In the last week of October, a week before NaNoWriMo, I got an opportunity to watch a series of presentations aiming to make a profitable author out of your shy, writing-for-the-pleasure-of-it self. It was a five day event, each day sessions were free for 24 hours, or accessible forever, if you pay. Which was only fair, because the woman who put it together did a tremendous job.
There is a challenge you can take online to become a profitable author in a few months, and this event was some sort of warming up stage before the real workout. I’m not advertising for them so I can’t get into more details.
Unfortunately, I’m sure that, despite my sometimes inhuman determination, I won’t become a five- or six-figure author any time soon.

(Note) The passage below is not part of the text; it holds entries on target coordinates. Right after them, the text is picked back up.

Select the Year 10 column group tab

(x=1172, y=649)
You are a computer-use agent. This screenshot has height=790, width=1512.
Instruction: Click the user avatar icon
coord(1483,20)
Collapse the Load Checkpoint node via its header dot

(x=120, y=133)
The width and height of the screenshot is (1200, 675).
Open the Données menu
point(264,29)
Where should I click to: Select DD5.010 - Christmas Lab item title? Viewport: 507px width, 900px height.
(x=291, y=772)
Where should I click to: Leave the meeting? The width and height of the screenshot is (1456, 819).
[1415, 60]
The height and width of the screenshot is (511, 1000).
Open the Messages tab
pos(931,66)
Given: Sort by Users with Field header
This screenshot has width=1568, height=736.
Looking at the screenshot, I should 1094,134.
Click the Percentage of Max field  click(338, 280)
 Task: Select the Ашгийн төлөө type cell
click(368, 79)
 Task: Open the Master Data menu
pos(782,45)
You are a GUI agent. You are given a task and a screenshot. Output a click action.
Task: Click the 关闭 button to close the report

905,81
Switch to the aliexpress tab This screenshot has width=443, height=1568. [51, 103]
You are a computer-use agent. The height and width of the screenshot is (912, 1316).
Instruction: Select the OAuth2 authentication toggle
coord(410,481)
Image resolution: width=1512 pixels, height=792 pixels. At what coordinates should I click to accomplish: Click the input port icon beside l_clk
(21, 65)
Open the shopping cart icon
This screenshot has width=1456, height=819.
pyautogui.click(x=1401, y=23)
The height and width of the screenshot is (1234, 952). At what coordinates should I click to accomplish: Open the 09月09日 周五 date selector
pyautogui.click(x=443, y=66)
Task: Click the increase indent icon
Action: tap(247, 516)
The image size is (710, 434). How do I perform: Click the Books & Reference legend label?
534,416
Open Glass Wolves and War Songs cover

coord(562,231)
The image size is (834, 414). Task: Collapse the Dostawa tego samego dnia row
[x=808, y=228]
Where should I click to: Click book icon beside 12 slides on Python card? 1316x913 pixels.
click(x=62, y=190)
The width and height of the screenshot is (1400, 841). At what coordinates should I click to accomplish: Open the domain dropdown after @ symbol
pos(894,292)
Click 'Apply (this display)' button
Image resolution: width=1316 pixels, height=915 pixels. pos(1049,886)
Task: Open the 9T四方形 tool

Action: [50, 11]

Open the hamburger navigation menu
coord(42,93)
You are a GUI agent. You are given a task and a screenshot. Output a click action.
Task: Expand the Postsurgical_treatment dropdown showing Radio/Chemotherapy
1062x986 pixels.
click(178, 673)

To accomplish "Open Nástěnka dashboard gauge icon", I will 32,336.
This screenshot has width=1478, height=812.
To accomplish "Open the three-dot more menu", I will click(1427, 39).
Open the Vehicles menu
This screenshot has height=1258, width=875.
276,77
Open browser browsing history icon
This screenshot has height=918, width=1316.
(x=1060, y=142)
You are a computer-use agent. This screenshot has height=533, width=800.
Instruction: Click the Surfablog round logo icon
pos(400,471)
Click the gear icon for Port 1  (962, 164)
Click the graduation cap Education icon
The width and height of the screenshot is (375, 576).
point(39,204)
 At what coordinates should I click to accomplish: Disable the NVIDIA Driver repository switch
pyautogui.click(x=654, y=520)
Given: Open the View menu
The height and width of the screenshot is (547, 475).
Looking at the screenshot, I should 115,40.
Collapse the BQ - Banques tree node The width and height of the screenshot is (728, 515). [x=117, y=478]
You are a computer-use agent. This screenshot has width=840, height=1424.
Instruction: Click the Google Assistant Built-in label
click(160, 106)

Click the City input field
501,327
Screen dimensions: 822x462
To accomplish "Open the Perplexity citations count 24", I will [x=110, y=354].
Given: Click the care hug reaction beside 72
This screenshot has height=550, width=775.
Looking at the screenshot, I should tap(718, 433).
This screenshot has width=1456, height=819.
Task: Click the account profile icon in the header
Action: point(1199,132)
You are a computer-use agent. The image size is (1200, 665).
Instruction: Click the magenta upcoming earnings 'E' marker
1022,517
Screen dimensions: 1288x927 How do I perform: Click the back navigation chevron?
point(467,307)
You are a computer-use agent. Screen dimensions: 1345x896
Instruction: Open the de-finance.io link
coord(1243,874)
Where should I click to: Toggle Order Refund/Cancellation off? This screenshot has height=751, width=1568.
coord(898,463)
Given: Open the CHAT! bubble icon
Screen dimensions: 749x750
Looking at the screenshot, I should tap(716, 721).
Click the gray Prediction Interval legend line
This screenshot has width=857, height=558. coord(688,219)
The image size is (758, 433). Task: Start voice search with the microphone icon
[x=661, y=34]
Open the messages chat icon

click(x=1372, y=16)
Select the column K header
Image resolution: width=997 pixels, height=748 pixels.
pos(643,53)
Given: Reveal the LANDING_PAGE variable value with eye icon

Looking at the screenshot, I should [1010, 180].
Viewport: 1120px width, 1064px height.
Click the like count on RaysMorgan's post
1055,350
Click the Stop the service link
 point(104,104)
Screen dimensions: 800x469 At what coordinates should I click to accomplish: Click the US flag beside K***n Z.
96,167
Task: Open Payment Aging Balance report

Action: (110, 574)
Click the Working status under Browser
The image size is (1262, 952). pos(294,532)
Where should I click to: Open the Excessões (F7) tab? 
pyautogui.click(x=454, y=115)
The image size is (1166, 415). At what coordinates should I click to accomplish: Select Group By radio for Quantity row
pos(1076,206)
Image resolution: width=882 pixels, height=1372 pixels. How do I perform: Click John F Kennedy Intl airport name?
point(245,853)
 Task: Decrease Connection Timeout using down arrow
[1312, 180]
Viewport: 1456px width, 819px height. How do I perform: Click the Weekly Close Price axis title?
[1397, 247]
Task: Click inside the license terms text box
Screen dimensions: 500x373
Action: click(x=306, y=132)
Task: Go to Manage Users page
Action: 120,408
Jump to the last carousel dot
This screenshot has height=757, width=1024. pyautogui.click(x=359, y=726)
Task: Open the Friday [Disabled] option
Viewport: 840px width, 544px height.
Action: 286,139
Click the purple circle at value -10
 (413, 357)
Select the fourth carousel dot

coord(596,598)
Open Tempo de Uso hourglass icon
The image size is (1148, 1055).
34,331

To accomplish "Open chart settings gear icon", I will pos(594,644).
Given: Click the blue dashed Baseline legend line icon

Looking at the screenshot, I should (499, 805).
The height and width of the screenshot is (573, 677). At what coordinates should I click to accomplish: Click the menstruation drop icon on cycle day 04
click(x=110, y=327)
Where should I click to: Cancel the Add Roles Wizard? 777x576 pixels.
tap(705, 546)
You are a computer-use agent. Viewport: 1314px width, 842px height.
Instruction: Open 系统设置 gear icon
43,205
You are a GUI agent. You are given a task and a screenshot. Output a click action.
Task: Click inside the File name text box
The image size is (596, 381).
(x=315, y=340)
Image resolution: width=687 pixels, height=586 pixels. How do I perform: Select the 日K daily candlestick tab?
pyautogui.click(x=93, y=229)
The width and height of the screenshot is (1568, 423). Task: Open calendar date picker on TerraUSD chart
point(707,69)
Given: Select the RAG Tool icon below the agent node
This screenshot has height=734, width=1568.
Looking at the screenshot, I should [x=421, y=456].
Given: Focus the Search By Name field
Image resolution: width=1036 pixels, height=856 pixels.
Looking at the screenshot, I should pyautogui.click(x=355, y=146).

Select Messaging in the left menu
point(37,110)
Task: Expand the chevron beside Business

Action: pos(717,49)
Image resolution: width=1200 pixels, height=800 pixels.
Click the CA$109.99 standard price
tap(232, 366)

Photo by Casey Horner on Unsplash
The problem is that lots of the things they suggest don’t work for me. I have a full-time job, and I’m a full-time mother. I haven’t slept six hours straight since my first child was born. I don’t have much of social life. I stopped watching TV long ago…
What looks achievable in theory–and probably works for some in practice–is different in reality for most of us. So no shortcuts to financial success for me, I’m afraid. I struggle with the most basic requirement: time for writing. If I can spare 4-5 hours per week for writing (I read for about two hours every day, but reading is not negotiable) my serotonin level immediately jumps up.
I don’t attend such events hoping to get a magic formula to do the impossible. I participate (when I have time, that is) because I can still benefit from them. The presenters are experts in their fields, and they know what they’re talking about. I learned many new and interesting tips, and heard lots of sound suggestions.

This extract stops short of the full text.